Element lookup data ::
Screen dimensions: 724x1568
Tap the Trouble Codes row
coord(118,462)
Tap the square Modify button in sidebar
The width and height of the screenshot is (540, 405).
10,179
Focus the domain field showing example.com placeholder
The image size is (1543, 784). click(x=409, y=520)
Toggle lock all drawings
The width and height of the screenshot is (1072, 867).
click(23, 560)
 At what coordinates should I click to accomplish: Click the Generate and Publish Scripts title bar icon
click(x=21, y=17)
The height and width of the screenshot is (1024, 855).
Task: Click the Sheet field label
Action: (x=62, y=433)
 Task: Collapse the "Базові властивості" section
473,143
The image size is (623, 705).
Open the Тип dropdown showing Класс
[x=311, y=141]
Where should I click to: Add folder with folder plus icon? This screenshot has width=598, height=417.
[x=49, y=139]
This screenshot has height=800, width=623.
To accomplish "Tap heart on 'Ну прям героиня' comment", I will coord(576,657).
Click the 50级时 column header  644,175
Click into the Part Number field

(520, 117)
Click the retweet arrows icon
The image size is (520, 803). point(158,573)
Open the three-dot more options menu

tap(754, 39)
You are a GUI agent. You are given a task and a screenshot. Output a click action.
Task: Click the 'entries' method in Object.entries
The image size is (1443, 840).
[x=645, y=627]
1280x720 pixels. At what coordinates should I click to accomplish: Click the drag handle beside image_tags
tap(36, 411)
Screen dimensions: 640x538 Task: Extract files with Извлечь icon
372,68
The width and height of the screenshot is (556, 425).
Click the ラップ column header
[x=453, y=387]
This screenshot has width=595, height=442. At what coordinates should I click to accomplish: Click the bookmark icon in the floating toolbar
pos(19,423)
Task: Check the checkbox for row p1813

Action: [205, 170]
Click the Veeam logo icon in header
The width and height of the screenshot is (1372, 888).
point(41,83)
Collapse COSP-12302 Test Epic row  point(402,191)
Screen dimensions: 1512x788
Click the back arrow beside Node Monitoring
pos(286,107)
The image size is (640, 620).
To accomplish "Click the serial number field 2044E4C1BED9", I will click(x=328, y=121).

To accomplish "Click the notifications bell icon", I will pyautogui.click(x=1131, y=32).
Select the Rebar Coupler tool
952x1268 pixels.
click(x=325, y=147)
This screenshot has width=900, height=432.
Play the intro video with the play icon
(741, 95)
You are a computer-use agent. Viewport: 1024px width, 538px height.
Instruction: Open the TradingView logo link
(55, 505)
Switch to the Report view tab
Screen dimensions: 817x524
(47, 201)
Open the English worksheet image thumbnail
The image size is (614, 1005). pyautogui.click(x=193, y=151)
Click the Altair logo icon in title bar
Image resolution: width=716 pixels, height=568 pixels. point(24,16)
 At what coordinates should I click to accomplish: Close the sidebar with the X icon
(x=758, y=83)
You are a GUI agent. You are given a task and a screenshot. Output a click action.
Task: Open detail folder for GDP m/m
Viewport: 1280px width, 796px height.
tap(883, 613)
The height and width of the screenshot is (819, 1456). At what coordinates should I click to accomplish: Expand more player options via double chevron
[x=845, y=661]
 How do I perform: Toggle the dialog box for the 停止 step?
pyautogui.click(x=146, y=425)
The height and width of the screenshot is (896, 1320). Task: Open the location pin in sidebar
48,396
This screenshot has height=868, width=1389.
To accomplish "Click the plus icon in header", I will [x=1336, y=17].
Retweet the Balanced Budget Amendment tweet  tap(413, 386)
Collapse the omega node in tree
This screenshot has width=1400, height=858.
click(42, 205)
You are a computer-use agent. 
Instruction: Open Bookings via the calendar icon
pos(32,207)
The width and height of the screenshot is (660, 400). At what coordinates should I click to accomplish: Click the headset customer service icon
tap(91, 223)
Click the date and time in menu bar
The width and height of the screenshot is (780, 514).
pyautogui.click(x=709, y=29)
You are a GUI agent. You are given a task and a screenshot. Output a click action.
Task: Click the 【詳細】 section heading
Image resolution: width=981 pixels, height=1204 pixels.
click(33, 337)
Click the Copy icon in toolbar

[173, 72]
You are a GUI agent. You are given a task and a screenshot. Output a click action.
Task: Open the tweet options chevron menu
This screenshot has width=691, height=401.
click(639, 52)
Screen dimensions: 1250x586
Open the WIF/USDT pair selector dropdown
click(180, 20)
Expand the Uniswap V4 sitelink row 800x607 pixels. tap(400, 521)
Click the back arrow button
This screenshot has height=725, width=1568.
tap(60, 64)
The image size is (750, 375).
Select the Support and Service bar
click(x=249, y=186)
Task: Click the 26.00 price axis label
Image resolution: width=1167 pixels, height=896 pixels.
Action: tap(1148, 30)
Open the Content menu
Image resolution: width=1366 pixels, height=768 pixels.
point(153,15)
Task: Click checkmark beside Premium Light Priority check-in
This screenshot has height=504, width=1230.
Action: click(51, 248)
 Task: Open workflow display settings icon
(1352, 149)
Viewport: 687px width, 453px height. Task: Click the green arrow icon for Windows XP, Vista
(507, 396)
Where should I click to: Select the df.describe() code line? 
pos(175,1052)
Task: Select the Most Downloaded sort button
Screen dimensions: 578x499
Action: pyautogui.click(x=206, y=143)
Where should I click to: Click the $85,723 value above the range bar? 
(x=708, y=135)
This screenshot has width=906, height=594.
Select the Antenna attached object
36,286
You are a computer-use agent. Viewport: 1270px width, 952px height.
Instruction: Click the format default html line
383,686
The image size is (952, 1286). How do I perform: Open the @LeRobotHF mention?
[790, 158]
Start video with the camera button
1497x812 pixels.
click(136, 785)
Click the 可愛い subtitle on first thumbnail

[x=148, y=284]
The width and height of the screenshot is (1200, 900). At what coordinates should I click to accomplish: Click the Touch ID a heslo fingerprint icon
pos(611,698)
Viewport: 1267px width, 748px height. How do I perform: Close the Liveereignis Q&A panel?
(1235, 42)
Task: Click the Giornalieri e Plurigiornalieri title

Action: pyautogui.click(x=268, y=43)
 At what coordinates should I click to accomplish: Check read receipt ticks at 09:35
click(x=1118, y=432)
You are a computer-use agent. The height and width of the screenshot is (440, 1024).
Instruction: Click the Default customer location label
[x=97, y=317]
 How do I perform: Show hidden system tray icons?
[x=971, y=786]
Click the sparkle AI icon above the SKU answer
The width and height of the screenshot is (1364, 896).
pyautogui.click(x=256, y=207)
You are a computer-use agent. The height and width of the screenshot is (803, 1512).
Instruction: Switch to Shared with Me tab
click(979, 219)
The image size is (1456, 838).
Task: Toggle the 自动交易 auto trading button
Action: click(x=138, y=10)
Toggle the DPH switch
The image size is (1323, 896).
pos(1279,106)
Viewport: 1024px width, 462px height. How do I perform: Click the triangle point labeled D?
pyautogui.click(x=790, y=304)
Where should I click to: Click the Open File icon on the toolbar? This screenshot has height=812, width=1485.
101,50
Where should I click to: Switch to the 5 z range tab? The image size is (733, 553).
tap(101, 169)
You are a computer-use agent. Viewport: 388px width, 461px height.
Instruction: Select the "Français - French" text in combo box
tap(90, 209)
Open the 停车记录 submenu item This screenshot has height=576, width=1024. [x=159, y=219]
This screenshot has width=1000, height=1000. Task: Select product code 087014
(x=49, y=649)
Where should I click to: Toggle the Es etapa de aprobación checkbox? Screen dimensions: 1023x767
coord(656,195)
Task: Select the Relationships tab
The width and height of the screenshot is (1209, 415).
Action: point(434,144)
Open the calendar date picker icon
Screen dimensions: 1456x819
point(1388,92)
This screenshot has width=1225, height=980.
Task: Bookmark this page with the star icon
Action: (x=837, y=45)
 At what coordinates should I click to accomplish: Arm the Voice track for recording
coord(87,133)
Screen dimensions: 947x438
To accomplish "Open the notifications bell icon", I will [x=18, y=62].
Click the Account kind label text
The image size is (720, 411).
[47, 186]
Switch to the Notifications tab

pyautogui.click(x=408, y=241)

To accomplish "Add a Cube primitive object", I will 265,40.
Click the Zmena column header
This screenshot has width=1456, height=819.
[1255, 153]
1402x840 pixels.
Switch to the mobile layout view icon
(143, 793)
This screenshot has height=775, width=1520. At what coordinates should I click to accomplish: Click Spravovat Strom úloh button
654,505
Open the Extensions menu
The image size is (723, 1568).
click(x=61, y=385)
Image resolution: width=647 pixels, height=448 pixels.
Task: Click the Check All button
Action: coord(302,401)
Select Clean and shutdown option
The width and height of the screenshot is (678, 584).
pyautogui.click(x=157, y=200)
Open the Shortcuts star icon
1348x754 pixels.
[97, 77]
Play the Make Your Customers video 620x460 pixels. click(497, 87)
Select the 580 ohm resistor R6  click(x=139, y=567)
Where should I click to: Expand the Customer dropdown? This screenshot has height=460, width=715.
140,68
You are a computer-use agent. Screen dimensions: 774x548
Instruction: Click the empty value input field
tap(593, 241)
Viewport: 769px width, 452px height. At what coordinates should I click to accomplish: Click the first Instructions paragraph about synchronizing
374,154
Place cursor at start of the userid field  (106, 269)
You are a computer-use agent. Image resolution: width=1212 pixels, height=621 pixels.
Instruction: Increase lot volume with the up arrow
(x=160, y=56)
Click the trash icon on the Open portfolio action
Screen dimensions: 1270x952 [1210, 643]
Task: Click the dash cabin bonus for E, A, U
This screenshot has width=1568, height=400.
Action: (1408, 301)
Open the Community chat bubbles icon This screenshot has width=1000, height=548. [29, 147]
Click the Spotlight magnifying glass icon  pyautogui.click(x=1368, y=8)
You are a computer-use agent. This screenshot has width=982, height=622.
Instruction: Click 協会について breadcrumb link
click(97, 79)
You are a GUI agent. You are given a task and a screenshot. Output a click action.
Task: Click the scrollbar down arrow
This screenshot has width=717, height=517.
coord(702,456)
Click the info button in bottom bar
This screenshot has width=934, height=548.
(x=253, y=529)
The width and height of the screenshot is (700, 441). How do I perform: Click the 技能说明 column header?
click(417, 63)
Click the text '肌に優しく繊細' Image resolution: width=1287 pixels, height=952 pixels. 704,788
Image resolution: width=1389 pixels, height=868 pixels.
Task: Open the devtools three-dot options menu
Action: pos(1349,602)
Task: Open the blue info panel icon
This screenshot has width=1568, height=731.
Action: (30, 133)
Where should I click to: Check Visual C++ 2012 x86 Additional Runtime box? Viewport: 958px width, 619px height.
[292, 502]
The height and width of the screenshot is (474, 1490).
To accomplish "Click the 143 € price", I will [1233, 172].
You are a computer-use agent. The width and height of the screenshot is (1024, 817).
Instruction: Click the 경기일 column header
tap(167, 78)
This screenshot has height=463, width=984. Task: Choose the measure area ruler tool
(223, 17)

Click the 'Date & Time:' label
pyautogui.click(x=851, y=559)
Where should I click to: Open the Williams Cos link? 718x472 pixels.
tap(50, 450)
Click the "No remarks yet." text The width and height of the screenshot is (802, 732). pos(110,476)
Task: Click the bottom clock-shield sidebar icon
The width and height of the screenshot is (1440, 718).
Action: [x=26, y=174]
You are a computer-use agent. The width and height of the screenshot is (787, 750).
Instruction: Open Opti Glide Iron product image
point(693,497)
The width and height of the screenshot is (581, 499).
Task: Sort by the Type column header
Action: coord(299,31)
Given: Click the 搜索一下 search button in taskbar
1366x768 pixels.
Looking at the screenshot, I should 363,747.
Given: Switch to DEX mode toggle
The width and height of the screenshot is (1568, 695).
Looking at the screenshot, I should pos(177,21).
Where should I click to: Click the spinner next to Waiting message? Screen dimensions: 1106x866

Problem description :: Could you return, word for word, the data above from its first line through the line containing "click(23, 560)", with that line included?

The answer ::
Screen dimensions: 724x1568
Tap the Trouble Codes row
coord(118,462)
Tap the square Modify button in sidebar
The width and height of the screenshot is (540, 405).
10,179
Focus the domain field showing example.com placeholder
The image size is (1543, 784). click(x=409, y=520)
Toggle lock all drawings
The width and height of the screenshot is (1072, 867).
click(23, 560)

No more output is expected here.